George Harrison - Living In The Material World
Original album advertising art.
Click image for larger view.
"Be Here Now," based around a drone played on the tanpura, marked a return to a quasi-Indian mode of George's mid-Sixties work; the title and some of the lyrics were borrowed from one of his favorite books, Be Here Now by Baba Ram Dass. Indian instruments also made sporadic re-appearances on the title tune. For perhaps the only time, George created an album that showcased all the musical styles with which his name has been associated with the conspicuous exception of good old rock 'n' roll. Whatever one thinks of their solo music, John, Paul, and George had all evolved into surprisingly tasteful and meticulous producers -- a job they had always left for George Martin when they wre still the Beatles. WIth one exception, Harrison handled Material World's big production job by himself. As on All Things Must Pass, great blocks of strings and horns and overdubbed guitars were piled onto one another to bring Harrison's somewhat dirge-like hymns to appropriately transcendent heights. Surely Phil Spector never had a more attentive pupil. George furthered his saintly image by donating royalties for nine of the 11 tunes to his "Material World Charitable Foundation."
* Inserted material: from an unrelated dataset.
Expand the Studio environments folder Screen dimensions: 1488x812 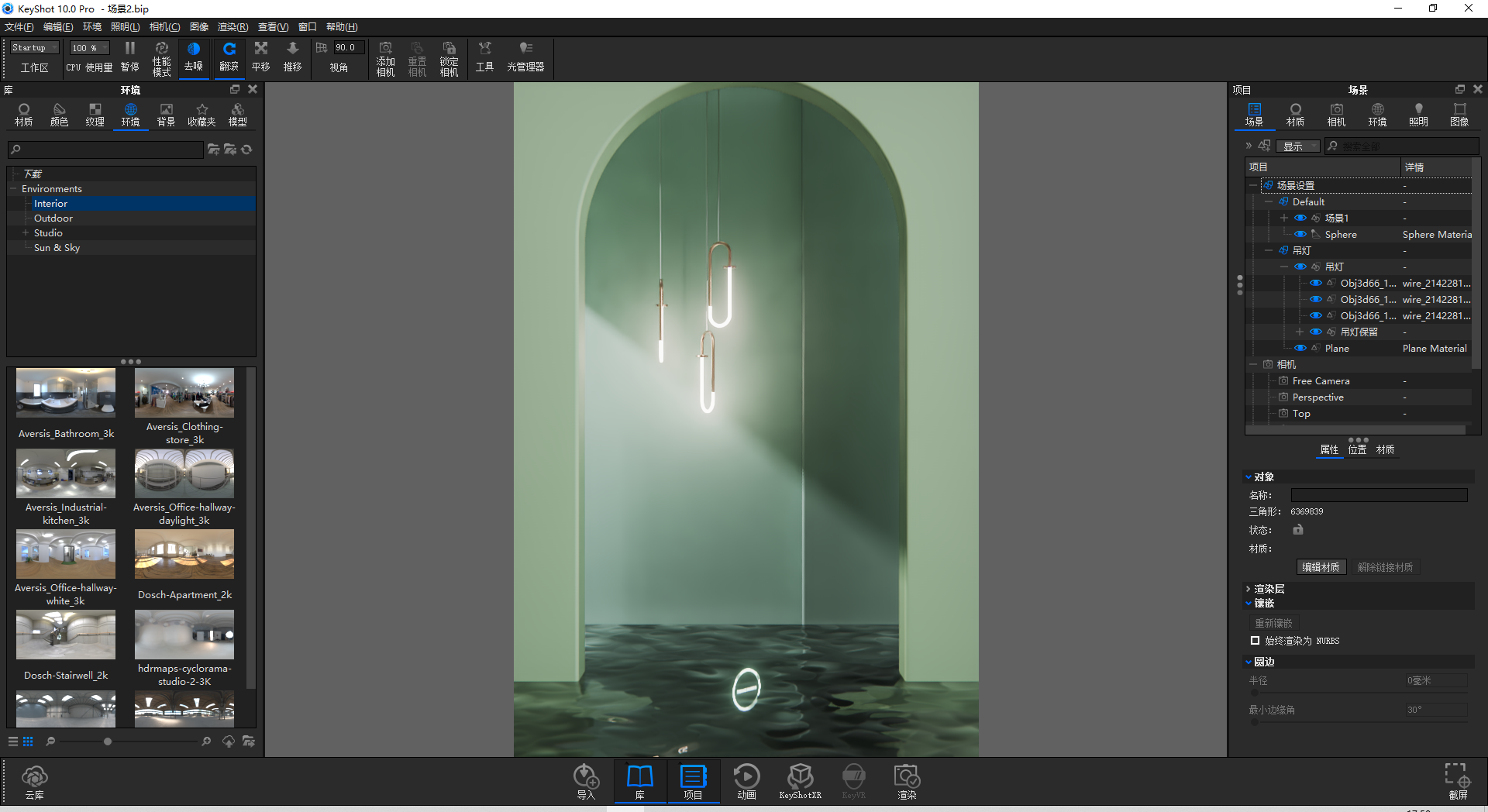point(26,232)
Thanks in part to the inclusion of his heartfelt Number One single "Give Me Love (Give Me Peace On Earth)," Material World chalked up another massive commercial success for George. But some of the critics began to sling a few barbs at his lofty perch, complaining that he had become insufferably preachy and sanctimonious. George had been built up as the surprise winner of the ex-Beatle sweepstakes, but in going out on his limb to embrace the sublime, George was beginning (like Paul and John before him) to risk appearing ridiculous. The Apple Bonkers were starting to rally, and once George would cease to underscore his transcendent dogma with the exquisite musical underpinnings that were still evident on Living In the Material World, they would do the best to knock him back down to earth.
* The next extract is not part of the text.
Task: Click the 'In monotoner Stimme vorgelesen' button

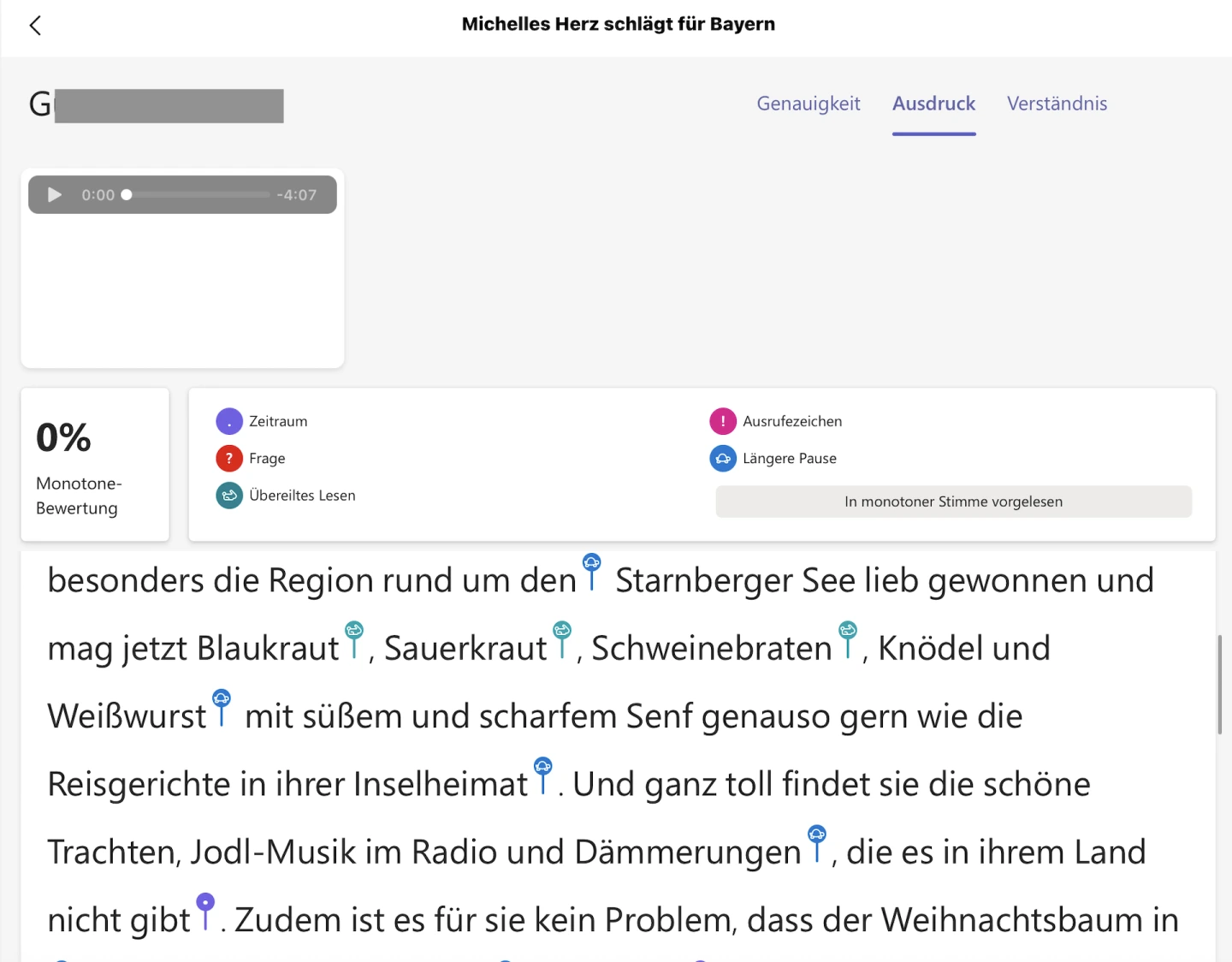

Living In the Material World first appeared on the Billboard chart on June 16, 1973, reaching #1 and spending a total of 26 weeks.
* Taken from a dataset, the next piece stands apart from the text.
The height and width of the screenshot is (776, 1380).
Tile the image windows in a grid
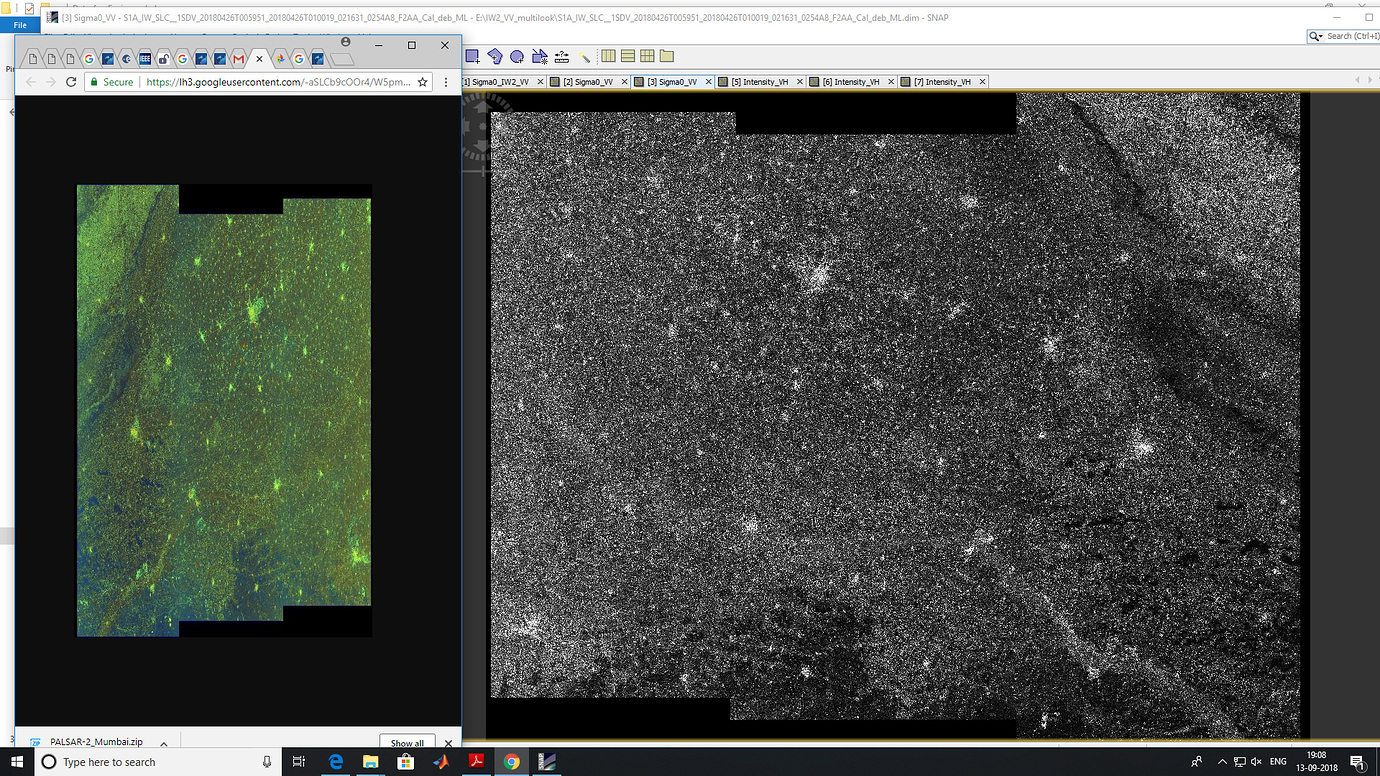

- Nicholas Schaffner, The Beatles Forever, pp. 159-60.

Bonus Reviews!

Harrison has surrounded himself with some of his studio pals on this made-in-London production, which is both introspective and spiritual in nature. All the 11 tunes are by Harrison who is joined by Nicky Hopkins, Gary Wright, Klaus Vorman, Jim Keltner, Ringo Starr, Jim Gordon, Jim Horn, Zakir Hussein and John Barham. Inevitably there are songs about the Beatles and their mish-mash ("Sue Me, Sue You Blues" and "The Light That Has Lighted The World", the latter about George questioning people's impression that "he's changed"). The spiritual undercoat is captured in "The Lord Loves The One," "Be Here Now" (with an Indian sitar drone in the background), "The Day The World Gets Round." Harrison's vocal overdubs are first-rate and easily understood. Best cuts: "Living In The Material World," "Don't Let Me Wait Too Long."

- Billboard, 1973.

Harrison had a lot of songs stored up for his first major solo work, All Things Must Pass, and it launched his post-Beatles career with a bang. Two and a half years later, he released its follow-up, which, although it contained some good playing by his band of superstar friends and some good tunes, notably the number one hit "Give Me Love (Give Me Peace on Earth)," indicated that the first album had contained his best effort and the most he'd be able to do in the future would be to repeat it. * * *

- William Ruhlmann, The All-Music Guide to Rock, 1995.